LONG LIFE IN AN OPEN
WORLD
(Chapter 8)
| Why Not
Cell Repair Machines?
Healing And Protecting The Earth Long Life and Population Pressure The Effects of Anticipation Progress in Life Extension |
||||
| References for Chapter 8 | ||||
The long habit of living indisposeth us for dying. - Sir THOMAS BROWNE
CELL REPAIR MACHINES raise questions involving the value of
extending human life. These are not the questions of today's
medical ethics, which commonly involve dilemmas posed by scarce,
costly, and half-effective treatments. They are instead questions
involving the value of long, healthy lives achieved by
inexpensive means.
For people who value human life and enjoy living, such questions
may need no answer. But after a decade marked by concern about
population growth, pollution, and resource depletion, many people
may question the desirability of extending life; such concerns
have fostered the spread of pro-death memes. These memes must be
examined afresh, because many have roots in an obsolete
worldview. Nanotechnology
will change far more than just human lifespan.

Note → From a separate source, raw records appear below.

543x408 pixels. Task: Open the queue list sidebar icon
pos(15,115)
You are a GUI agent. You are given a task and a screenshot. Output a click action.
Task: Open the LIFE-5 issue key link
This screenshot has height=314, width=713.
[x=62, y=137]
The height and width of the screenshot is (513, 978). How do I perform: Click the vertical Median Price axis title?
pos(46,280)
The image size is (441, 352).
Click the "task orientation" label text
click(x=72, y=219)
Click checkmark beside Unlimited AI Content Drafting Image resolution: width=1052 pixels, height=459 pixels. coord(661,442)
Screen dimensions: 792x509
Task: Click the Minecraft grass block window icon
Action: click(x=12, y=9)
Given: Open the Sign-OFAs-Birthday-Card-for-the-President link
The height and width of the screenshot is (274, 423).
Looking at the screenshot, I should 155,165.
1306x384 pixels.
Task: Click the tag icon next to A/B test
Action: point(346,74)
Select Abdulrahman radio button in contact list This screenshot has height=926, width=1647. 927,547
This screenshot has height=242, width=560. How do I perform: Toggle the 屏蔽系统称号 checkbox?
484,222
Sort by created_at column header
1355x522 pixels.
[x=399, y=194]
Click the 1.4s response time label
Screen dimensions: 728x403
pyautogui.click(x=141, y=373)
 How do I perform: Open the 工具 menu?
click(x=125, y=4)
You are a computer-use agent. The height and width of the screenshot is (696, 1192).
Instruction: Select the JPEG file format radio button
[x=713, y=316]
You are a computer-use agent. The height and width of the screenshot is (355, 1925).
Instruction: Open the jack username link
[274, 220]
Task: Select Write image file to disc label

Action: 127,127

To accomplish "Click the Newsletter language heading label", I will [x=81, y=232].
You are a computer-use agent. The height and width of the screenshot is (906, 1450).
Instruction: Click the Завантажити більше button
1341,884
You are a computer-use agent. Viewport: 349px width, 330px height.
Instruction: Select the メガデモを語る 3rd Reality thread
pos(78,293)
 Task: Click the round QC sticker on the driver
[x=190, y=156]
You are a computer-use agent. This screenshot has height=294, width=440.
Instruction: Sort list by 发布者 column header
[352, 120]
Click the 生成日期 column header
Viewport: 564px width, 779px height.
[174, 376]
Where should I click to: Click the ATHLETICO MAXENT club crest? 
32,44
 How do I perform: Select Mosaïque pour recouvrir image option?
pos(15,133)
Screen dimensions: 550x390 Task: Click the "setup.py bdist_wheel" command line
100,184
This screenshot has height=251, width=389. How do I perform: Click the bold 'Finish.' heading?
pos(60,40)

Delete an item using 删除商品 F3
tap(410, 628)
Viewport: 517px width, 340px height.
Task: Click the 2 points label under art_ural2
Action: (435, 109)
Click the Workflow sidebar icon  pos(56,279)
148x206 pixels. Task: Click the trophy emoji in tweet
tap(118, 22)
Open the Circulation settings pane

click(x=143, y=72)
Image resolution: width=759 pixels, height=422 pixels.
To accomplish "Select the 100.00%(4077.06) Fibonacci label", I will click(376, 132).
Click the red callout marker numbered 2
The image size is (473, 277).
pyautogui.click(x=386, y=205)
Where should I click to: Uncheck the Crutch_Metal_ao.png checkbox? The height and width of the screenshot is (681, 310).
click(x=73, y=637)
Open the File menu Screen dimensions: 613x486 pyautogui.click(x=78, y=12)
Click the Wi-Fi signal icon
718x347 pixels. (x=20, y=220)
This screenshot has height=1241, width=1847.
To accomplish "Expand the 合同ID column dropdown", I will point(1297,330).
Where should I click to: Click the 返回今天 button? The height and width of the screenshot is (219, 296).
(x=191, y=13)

We will gain the means not only to heal ourselves, but to heal
Earth of the wounds we have inflicted. Since saving lives will
increase the number of the living, life extension raises
questions about the effect of more people. Our ability to heal
the Earth will lessen one cause for controversy.
Still, cell
repair machines themselves will surely stir controversy. They
disturb traditional assumptions about our bodies and our futures:
this makes doubt soothing. They will require several major
breakthroughs: this makes doubt easy. Since the possibility or
impossibility of cell repair machines raises important issues, it
makes sense to consider what objections might be raised.
Why Not Cell Repair Machines?
What sort of argument could suggest that cell repair machines
are impossible? A successful argument must manage some strange
contortions. It must somehow hold that molecular machines cannot
build and repair cells,
while granting that the molecular machines in our bodies actually
do build and repair cells every day. A cruel problem for
the committed skeptic! True, artificial machines must do what
natural machines fail to do, but they need not do anything qualitatively
novel. Both natural and artificial repair devices must reach,
identify, and rebuild molecular structures. We will be able to
improve on existing DNA
repair enzymes simply by
comparing several DNA strands at once, so nature obviously hasn't
found all the tricks. Since this example explodes any general
argument that repair machines cannot improve on nature, a good
case against cell repair machines seems difficult to make.
Still, two general questions deserve direct answers. First, why
should we expect to achieve long life in the coming decades, when
people have tried and failed for millennia? Second, if we can
indeed use cell repair machines to extend lives, then why hasn't
nature (which has been repairing cells for billions of years)
already perfected them?
People have tried and failed.
For centuries, people have longed to escape their short life
spans. Every so often, a Ponce de Leon or a quack doctor has
promised a potion, but it has never worked. These statistics of
failure have persuaded some people that, since all attempts have
failed, all always will fail. They say "Aging is
natural," and to them that seems reason enough. Medical
advances may have shaken their views, but advances have chiefly
reduced early death, not extended maximum life-span.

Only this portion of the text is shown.